_Metin bölümü_.
Dolayısıyla cennet ve cehennem kelimesi geçince bunları sonsuza bağlamamız, o sonsuzu da bir sayı olarak düşünmemiz önemli bir mantık hatası, bir düşünce yanlışıdır. Zaten cennetle cehennem, içinde yaşadığımız evrendeki atomlar, moleküller cinsinden düşünülmemesi gereken mekanlar-kavramlardır. Cennet ve cehennemde madde yoktur demiyoruz ancak oraya özgü madde cinsinin bu evrendeki madde ile aynı nitelikte olmayacağını söyleyebiliriz. Orada üç boyutlu bir yaşam da sürmeyebiliriz. Belki beş boyutlu bir yaşam bizleri bekliyor hatta belki zaman dahi kendi içinde buradaki gibi bir değil iki boyutlu olabilecektir. Dolayısıyla bu dünyada zaman düz bir çizgide giderken orada bir satıh, bir yüzey veya hacim gibi hissedilecektir. Bunları yüksek matematik veya fizik dersi almış olanlar bir parça anlayabilirler ancak onlar da biz de tam olarak şimdilik bilemediğimiz için hayal bile edemeyeceğiz. Yani sonuçta cennet ve cehennem, bu görünen dünya gibi mekânlar değildir. Zaman, 100 sene, 1000 sene 10000 sene atmaya devam edecektir ama bu dünyadaki sahip olduğu niteliklerle ve dayandığı kanunlara bağlı olarak işlemeyecektir. Farklı bir işleyiş dolayısıyla farklı bir algılayış ve hissediş olacaktır.

_Kayıtlı bilgiler_.
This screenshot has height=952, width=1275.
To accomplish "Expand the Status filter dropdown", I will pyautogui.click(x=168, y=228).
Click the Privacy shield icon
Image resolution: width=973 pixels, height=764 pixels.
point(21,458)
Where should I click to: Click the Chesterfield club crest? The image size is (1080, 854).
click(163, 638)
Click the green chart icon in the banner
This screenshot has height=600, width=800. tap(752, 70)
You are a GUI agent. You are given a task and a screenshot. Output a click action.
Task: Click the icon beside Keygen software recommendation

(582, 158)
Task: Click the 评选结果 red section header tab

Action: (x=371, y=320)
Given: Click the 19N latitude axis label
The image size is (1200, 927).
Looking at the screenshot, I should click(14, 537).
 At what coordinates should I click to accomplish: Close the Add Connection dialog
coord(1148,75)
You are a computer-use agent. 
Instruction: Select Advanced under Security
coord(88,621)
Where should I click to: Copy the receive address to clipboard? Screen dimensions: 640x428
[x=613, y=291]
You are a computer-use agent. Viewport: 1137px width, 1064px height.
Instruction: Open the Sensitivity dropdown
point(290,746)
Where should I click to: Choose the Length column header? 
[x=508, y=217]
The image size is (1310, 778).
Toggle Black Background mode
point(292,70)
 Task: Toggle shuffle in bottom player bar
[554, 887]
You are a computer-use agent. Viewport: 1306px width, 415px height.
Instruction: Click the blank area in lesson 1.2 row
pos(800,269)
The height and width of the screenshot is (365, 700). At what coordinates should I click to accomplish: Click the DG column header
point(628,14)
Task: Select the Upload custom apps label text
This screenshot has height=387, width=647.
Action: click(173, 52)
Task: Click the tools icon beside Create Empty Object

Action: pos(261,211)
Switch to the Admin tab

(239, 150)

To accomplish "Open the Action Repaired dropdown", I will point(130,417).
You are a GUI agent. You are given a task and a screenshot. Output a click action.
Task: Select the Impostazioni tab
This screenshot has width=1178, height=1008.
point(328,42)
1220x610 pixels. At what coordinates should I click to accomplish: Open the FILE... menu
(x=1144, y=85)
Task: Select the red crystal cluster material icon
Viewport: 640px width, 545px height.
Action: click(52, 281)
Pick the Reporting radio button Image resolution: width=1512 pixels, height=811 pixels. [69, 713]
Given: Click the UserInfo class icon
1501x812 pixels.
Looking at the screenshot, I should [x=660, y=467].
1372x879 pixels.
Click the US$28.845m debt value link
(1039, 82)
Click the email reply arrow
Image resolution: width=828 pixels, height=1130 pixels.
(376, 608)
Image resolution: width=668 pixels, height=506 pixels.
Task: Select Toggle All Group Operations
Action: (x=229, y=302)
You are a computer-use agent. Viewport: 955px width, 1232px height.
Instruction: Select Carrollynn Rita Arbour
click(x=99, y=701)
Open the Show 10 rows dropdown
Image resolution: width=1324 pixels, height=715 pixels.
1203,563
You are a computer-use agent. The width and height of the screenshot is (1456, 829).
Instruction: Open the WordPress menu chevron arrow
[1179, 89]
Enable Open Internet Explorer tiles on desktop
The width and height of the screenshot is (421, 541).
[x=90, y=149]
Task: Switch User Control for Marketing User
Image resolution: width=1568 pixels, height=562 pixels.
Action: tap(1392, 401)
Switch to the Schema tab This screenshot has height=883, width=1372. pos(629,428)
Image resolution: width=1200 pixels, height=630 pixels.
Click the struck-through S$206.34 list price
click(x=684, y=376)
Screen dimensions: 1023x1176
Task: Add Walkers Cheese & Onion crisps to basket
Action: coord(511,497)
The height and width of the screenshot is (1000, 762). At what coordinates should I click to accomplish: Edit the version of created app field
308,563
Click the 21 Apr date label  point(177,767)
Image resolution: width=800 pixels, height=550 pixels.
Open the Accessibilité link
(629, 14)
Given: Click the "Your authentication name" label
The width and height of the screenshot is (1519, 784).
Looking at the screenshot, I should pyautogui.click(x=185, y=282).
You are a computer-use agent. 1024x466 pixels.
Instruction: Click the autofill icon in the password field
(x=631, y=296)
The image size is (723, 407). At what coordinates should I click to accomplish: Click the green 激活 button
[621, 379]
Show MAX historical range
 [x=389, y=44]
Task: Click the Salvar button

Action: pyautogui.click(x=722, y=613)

_Yapılacak iş_. Cennet ve cehennemdeki zaman üzerine olan metni, son cümlesinden sonra gelecek bölümü yazarak sürdürün.

_Yazılı yanıt_.
 

Bu konuda şu hususa da dikkat etmeliyiz; Allah-u Teala, melekler, kabir ve ahiret hayatı hakkında konuşulurken, algı ve kullanım açısından bu dünyanın şartlarına göre belirlenmiş zaman kavramı kullanılınca hata edilmiş olacaktır. Bu konulardaki ayet ve hadislerde geçen “huld” ve “ebeda” kelimeleri ise şöyle anlaşılmalıdır; Bizim ölçtüğümüz zaman ve bizim bildiğimiz sınırlılıklar açısından herhangi bir sınırlılık yoktur.

 

Bir örnek verelim; “Allah-u Teala 01 Ocak 2019 tarihinde bizim 01 Şubat 2019 tarihinde yapacağımız seyahati biliyor muydu?” şeklindeki bir soruya gayri ihtiyari “Evet, biliyordu.” cevabını verme meylinde olabiliriz. Çünkü zihnimizde “Allah geleceği bilir.” şeklinde bir düşünce vardır. Oysa zaman kavramı Allah-u Teala için işlemediğinden, hatta Allah-u Teala için geçmiş ve gelecek diye bir şey söz konusu olmayacağından “Allah-u Teala geleceği bilir.” şeklinde bir cümle kurmak da tam doğru olmayacaktır. Bu, “Allah geleceği bilmez.” demek değildir tabii ancak tam doğrusu şudur; “Allah-u Teala, her şeyi zamansız bilir.”. Dolayısıyla “Allah-u Teala 01 Ocak 2019 tarihinde bizim 01 Şubat 2019 tarihinde yapacağımız seyahati biliyor muydu?” sorusunun cevabı “Evet, biliyordu.” değil, “Allah-u Teala her şeyi zamandan bağımsız olarak bilir.” şeklinde olmalıdır.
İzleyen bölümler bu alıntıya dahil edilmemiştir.